My chest ached as I tried to put everything together. The knives, the pain, the electricity, it was all too much. Everything was so slow and fast and real and fake all at the same time. I felt like I was watching myself from above, detached from the world around me, cursed to be alone with only the pathetic version of myself lying below. More tears streaked down my face, cleaning off the layers of dirt and grime I had picked up. I felt like my body was in free-fall through my own consciousness, grappling for something, anything, and coming up empty.

They hadn't cuffed me to anything this time, I was too frail to try anything, even though I wanted to.  Gradually, I unfolded my body, each muscle and bone and injury screaming in protest, fire coursing through my body with the slightest of movements. I groaned and squinted my eyes shut, rubbing my wrists gently. The skin was raw and bleeding, but it was the area that hurt the least. I pinched myself in the arm, hoping that I would jolt awake at home in my bed, safe and sound. Nothing happened and I pinched myself again. Nothing. Then a third time. Nothing. Then I squeezed my eyes shut, feeling tears spring from my eyes as I was left in only darkness, all alone.

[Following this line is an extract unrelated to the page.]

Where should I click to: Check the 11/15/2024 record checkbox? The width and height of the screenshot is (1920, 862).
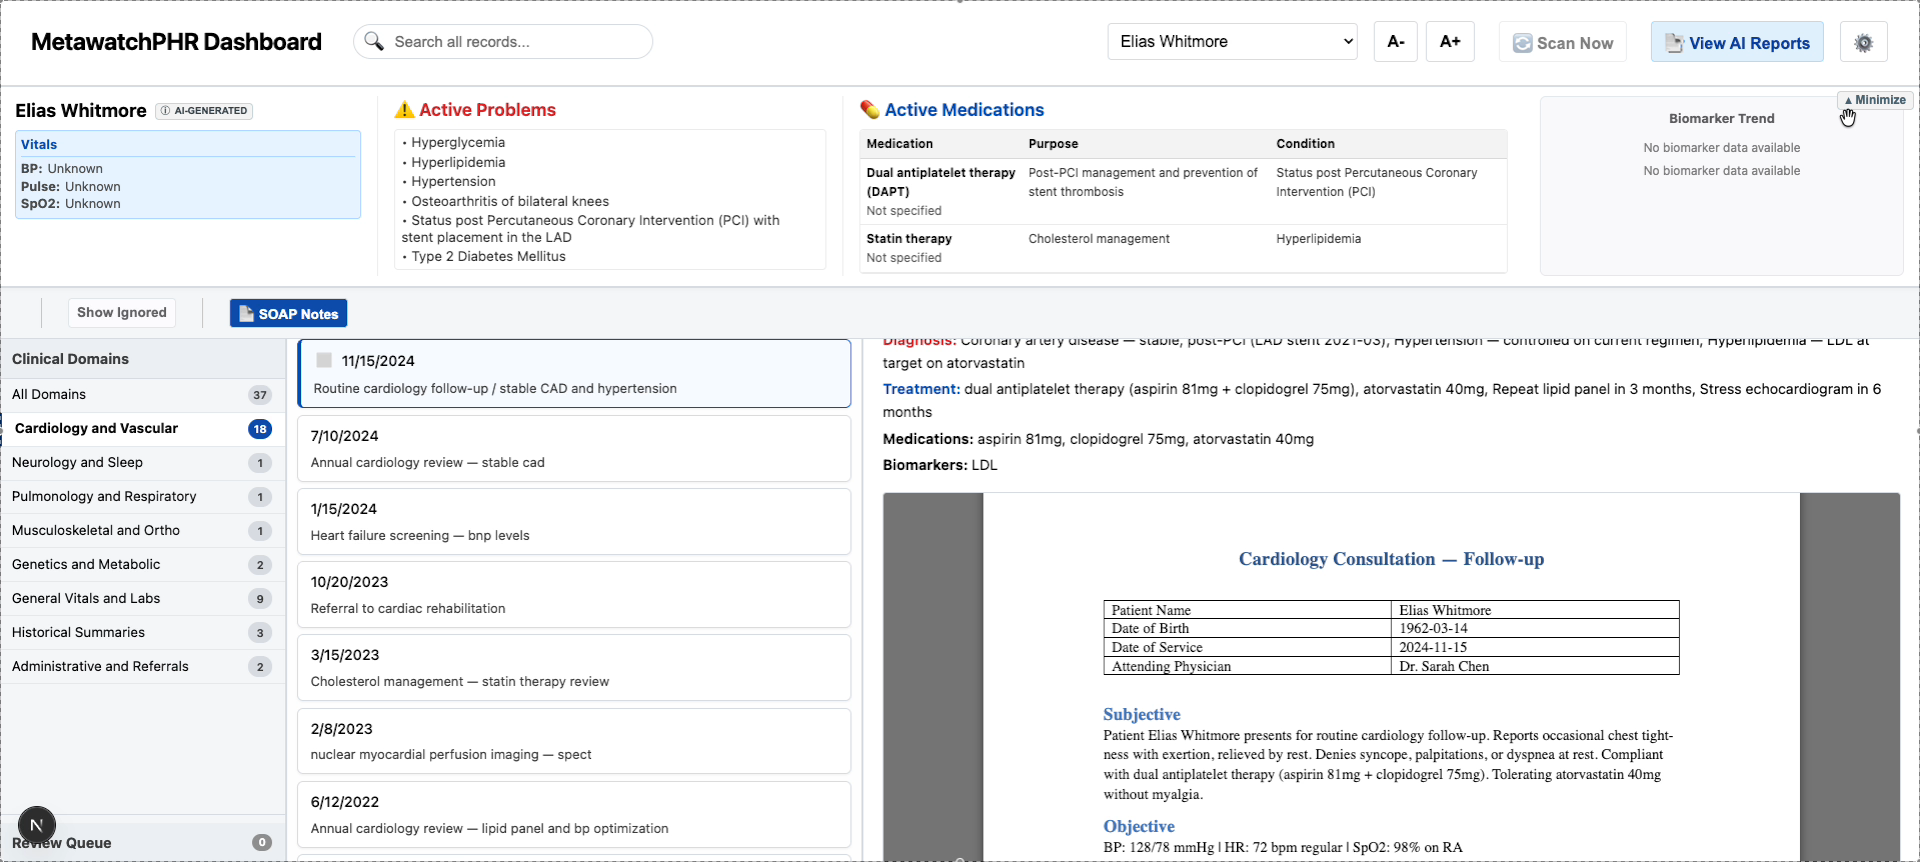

It felt like hours before anything happened. I couldn't tell if I had fallen asleep or if I had just slipped into a trance. Gunshots sounded above, popping loud and sharp and filled with a dangerous promise. I flinched, my eyes widening. Curling my head in between my knees, I tried to pretend nothing was happening, I tried to pretend that I was at home and these were the sounds from my dad's TV show. But the sounds above were heavy, they were final and they were real. The sounds on TV would never get even close to these sounds.

The ceiling shook, little bits of plaster raining down, sprinkling my hair with dust. Trembling, I tried not to imagine what was happening above, but the shouts just got louder and the gunshots more frequent, insisting that I hear every single, horrid sound. My chest ached and I hugged my knees, hoping, for once, that the door wouldn't open.

The battle upstairs fought on for what felt like hours but could've only been thirty minutes, the ceiling raining down on me as shouts and gunshots and animalistic noises filled the silence, the air thick with fear. I jolted forward as one long, miserable roar reverberated around the entire house, before being cut short. The silence seemed to echo around the room, and I begrudgingly moved to pick bits of the plaster out of my hair, still shaking as the adrenaline coursed through me.

The door clicked, and a squeak escaped my mouth. Creaking and groaning, it was thrown open and a massive hulk of a man was thrown unceremoniously onto the floor. The door slammed shut with a thud and I sat, frozen. Staring at the form warily, I watched for any movement at all. After several minutes, I crept forward, my body tense. Eyeing the man carefully, I stood next to him, crouched on the balls of my feet. He didn't move a single inch, and dread filled my stomach. Was he dead?